Posted November. 16, 2016 07:11,   

Updated November. 16, 2016 07:15

한국어

Knight Rider, a U.S. series popular in the 1980s, has a super car called KITT. The highlight is the scene when Michael Knight gets into trouble and shouts, “Help me, KITT!” When Michael gives an order with a smart watch, the car shows up from out of nowhere and blocks the villains. Given that the manufacturer of KITT is “Knight Industry 2000,” the writers back then imagined that artificial intelligence will be materialized in 2000. Teenagers in the 1980s when they felt bored in weekend afternoons dreamed of a car becoming their friend in the future, watching KITT.

Klaus Schwab, founder and executive chairman of the World Economic Forum, put self-driving cars on the 12th on the list of 24 technologies that will lead the fourth industrial revolution. As Tesla adopted some self-driving technologies and Google will commercialize self-driving cars in 2020, it is not just a distant future. If smartphones changed the way people consume products and services by collecting data and assets, self-driving cars are likely to become a revolution that will change the traffic logistics system and lifestyle fundamentally.

Samsung Electronics decided to buy Harman, a U.S-based auto parts supplier, at nine trillion won (around 8 billion dollars). The acquisition of the world’s best in in-car audios and the world’s second best in mobile communications would allow Samsung to increase perfection in self-driving technologies that share road information real-time. If a future self-driving car is an engineless electric car, an auto parts supplier is more beneficial than an auto maker that makes a frame. Samsung made it clear that this acquisition is unrelated to entering the automobile market, implying that it is not interested in buying a traditional automaker.

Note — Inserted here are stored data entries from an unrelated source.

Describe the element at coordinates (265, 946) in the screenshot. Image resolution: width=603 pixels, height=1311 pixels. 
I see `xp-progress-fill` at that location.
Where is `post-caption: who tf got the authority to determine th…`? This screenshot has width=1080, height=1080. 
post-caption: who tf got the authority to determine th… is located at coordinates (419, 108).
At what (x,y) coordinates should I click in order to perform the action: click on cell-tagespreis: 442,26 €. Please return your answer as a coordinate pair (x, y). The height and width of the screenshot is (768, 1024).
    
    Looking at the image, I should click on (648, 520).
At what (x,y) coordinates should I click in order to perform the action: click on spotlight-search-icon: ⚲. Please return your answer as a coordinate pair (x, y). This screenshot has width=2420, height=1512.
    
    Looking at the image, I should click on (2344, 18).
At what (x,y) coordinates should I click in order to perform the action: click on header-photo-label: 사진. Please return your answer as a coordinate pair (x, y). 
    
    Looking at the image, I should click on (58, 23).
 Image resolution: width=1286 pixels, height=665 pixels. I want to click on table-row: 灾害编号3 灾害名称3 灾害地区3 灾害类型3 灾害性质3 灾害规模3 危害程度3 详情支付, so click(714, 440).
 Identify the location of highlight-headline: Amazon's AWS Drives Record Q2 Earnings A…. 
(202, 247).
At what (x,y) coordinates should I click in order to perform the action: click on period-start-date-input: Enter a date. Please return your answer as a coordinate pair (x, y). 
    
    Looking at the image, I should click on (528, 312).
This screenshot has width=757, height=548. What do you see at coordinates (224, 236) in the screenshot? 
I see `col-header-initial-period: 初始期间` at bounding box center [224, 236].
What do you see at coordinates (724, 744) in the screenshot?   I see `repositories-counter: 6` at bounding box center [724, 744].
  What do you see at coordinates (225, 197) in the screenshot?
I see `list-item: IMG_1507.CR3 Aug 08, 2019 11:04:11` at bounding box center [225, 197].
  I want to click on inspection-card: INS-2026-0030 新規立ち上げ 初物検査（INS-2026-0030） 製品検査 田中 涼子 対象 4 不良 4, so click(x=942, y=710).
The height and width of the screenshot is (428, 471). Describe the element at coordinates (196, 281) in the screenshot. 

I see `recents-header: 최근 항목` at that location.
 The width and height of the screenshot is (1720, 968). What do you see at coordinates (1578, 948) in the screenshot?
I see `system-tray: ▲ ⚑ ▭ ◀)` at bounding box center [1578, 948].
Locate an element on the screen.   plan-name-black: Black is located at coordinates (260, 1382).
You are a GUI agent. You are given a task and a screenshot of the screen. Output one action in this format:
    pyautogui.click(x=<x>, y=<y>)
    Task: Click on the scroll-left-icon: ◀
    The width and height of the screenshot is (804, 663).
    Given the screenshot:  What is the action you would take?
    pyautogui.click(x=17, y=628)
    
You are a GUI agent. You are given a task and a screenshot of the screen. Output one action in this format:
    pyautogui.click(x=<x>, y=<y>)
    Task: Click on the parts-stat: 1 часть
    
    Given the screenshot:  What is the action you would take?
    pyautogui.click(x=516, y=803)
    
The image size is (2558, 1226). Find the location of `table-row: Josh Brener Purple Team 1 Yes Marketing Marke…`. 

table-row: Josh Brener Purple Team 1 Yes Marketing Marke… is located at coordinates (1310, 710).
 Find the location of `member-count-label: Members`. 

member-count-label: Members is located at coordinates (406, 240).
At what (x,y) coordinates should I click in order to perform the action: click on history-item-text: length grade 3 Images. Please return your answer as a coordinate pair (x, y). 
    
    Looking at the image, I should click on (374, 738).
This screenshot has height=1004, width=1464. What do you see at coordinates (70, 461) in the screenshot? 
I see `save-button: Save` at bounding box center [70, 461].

Samsung Electronics has had 16 M&A deals under the Park Geun-hye administration. Its attempts can be seen as an effort to explore the uncharted territories such as medical equipment, mobile cloud solutions, and an artificial intelligence platform. However, excessive M&As could lead to the winner’s curse. Hopefully, Samsung’s Vice Chairman Lee Jae-yong can remove uncertainty around the group and show a vision after M&As. He should be able to address concerns over the management by the third generation of large family-run companies.